== Reading text ==
George Ranney Still Knows Best

A friend has forwarded an article from the Daily Herald by Marna Pyke about what George Ranney, head of something called Metropolis Strategies, and Jim LeBelle, a former Chairman of the Lake County Board, want to do to township road commissioners–abolish them.

This is a group that supported the 88% toll tax hike of Governor Pat Quinn.

No mention in its press release that it has a clue that the Tollway gets no Motor Fuel Taxes paid by vehicle using the Tollway, that most of this revenue gets shunted by the Illinois Department of Transportation outside of the Chicago metropolitan area.

Somehow, I would think an organization with the word “metropolis” in its title might take an interest in a rip-off like that, but, apparently, there is no interest.

As I read the statement of LaBelle on the toll tax hike, I found one marvelous idea:

“The Tollway should adopt a fair and practical method of ‘land value capture’ to help pay for improvements.

“Value capture enables property owners and communities in locations that especially benefit economically from improvements to help pay for them.”

A kNOw RTA clip=on button from the 1974 RTA referendum.

== Collected material ==

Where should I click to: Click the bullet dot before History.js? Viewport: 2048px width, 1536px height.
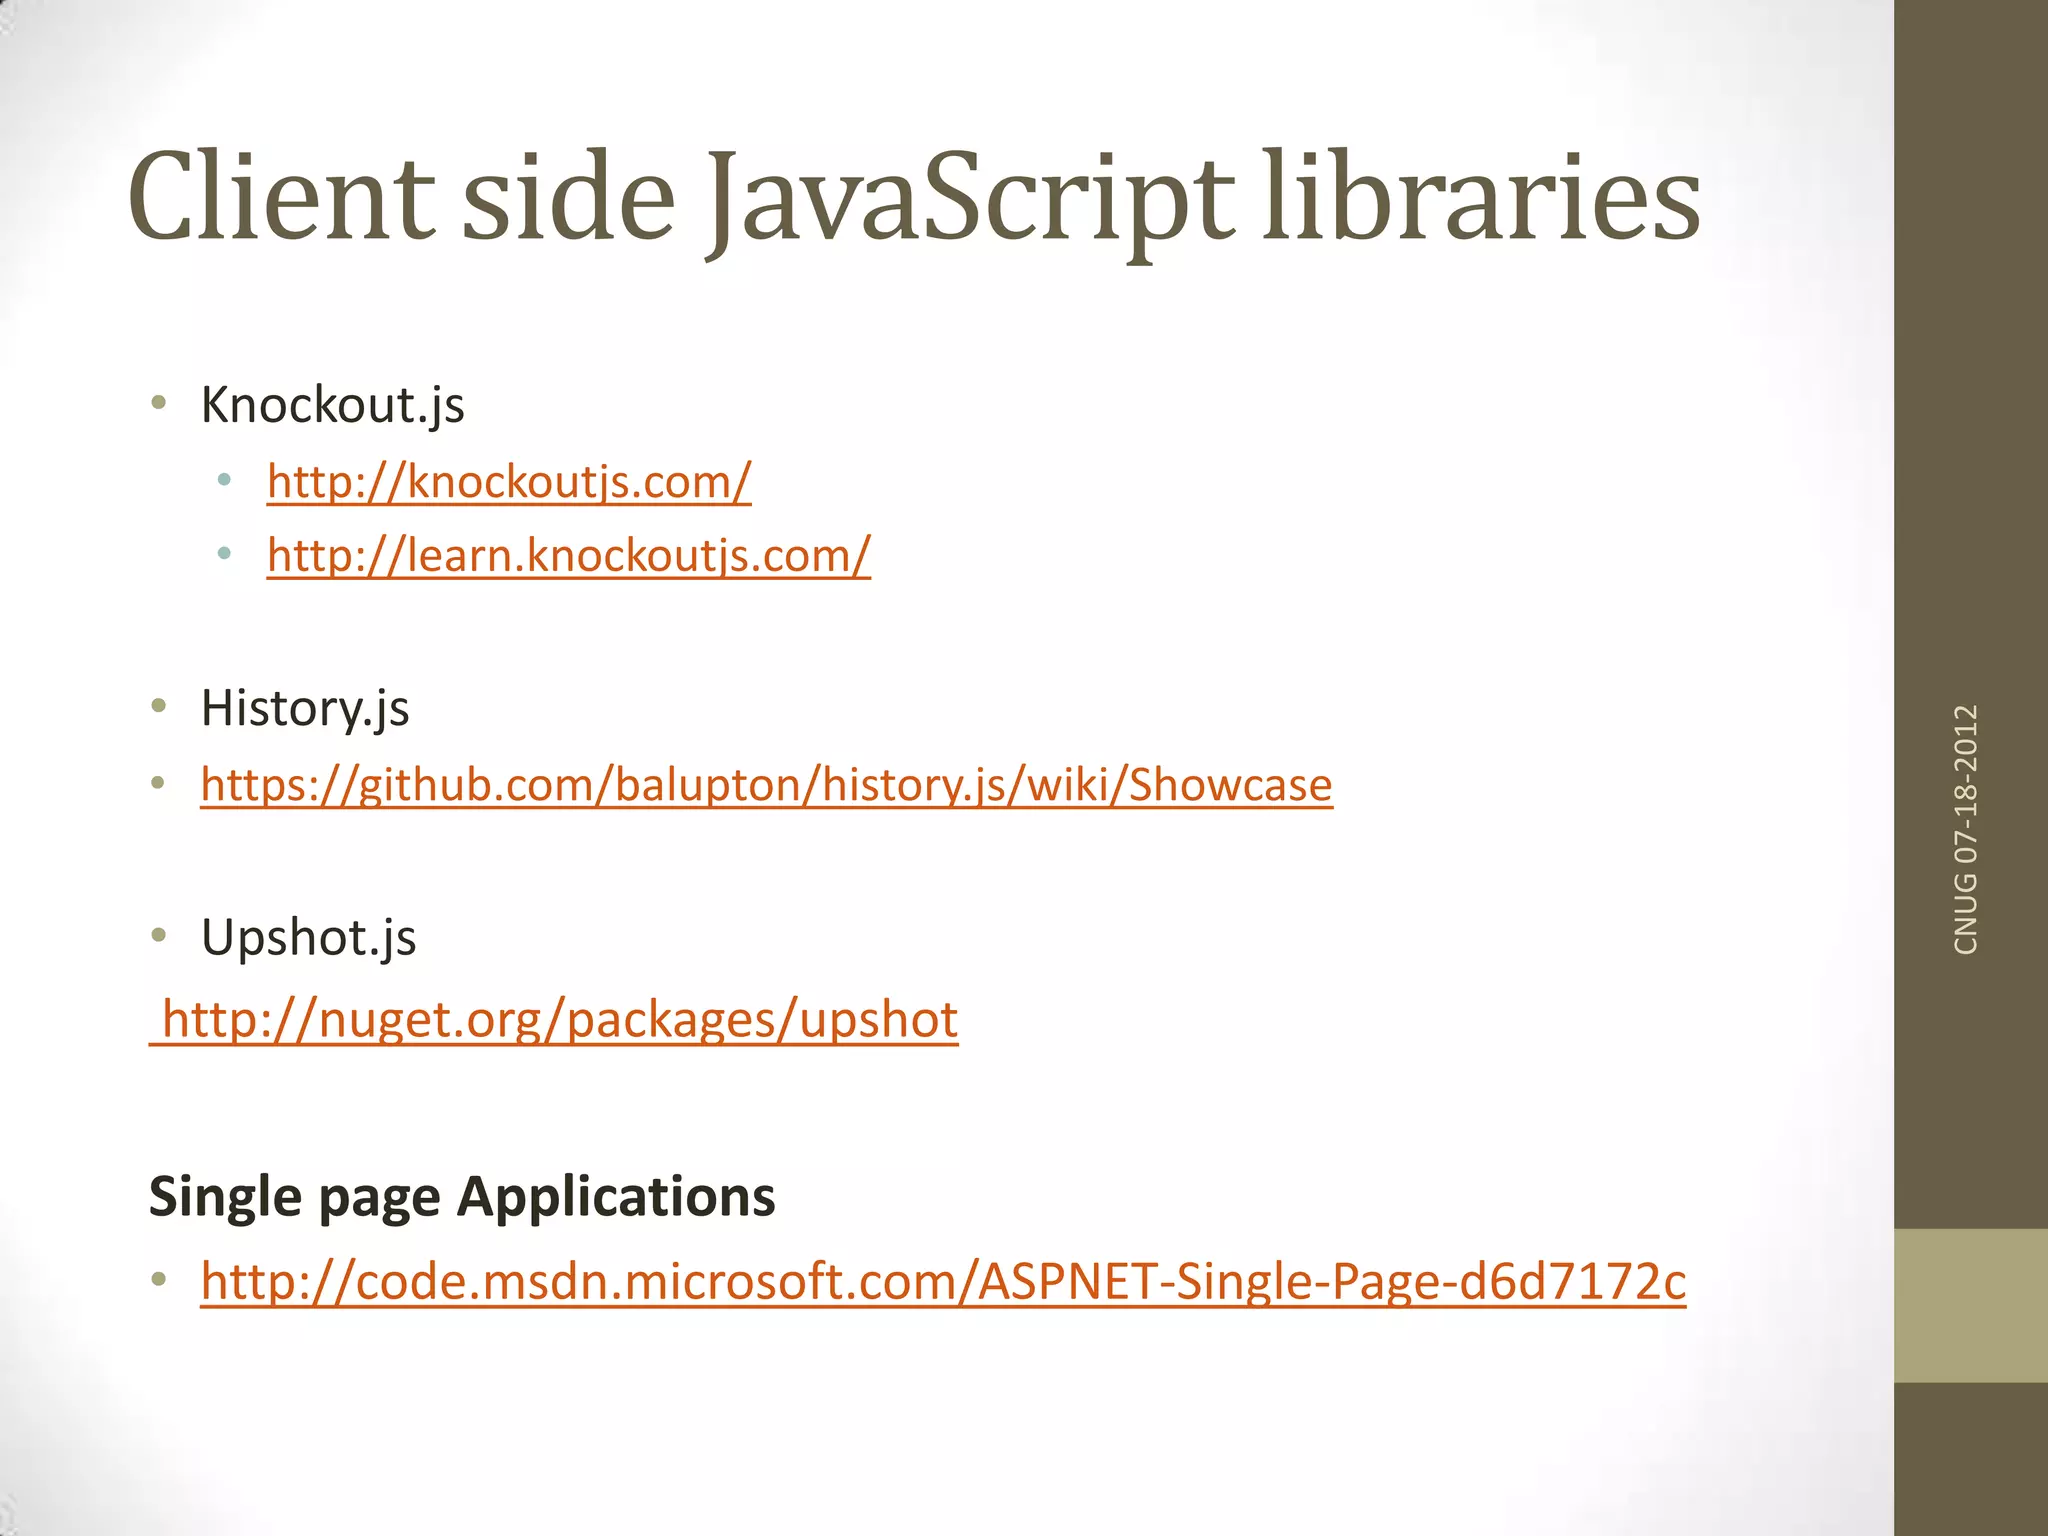[158, 707]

== What is asked ==
#1 List every person the post about George Ranney names with both a first and a last name.
#2 Answer these from the post about George Ranney:
(a) How large a toll tax hike did the group support?
(b) What post did Jim LeBelle formerly hold?
(c) In what year was the RTA referendum?
#3 Continue the post about George Ranney from its final line.
None of the material is used here.

== Answers to the problems ==
#1 Marna Pyke, George Ranney, Jim LeBelle, Pat Quinn

#2
(a) 88%
(b) Chairman of the Lake County Board
(c) 1974

#3
Based on the “site value taxation” of property by the first great American economist, Henry George, it basically says that the increase in value of public improvements should help pay for them. That’s how the new interchange at Route 47 should be finance, rather than forcing McHenry County taxpayers to pick up part of the tab.

In the article for which I do not have a link, LaBelle argues for elimination of township road commissioners.

He wants legislation because the township road commissioners are not “cost-effective.”

Other initiatives include

  • developing a regional economic plan to counter lackluster job and business growth
  • pushing the state to come up with a plan to handle freight congestion
  • doubling riders on mass transit
  • assessing alternatives to prison for nonviolent offenders and addressing climate change

Regional government advocates have been around as long as I have been active in the political arena.

All of them have one common thread, that they, who mainly live in Chicago, know best what should happen out here in the sticks of McHenry County and other provinces useful only for the taxes they pay.

I met Ranney at my last debate in 1974 on the creation of the Regional Transportation Authority. He represented the “RTA Citizens Committee for Better Transportation.”  I kid you not. That was the title of the proponents’ front group for Downtown Chicago property owners.

As I have said previously, I tried to get other suburban legislators to help- carry the media burden but could get any takers.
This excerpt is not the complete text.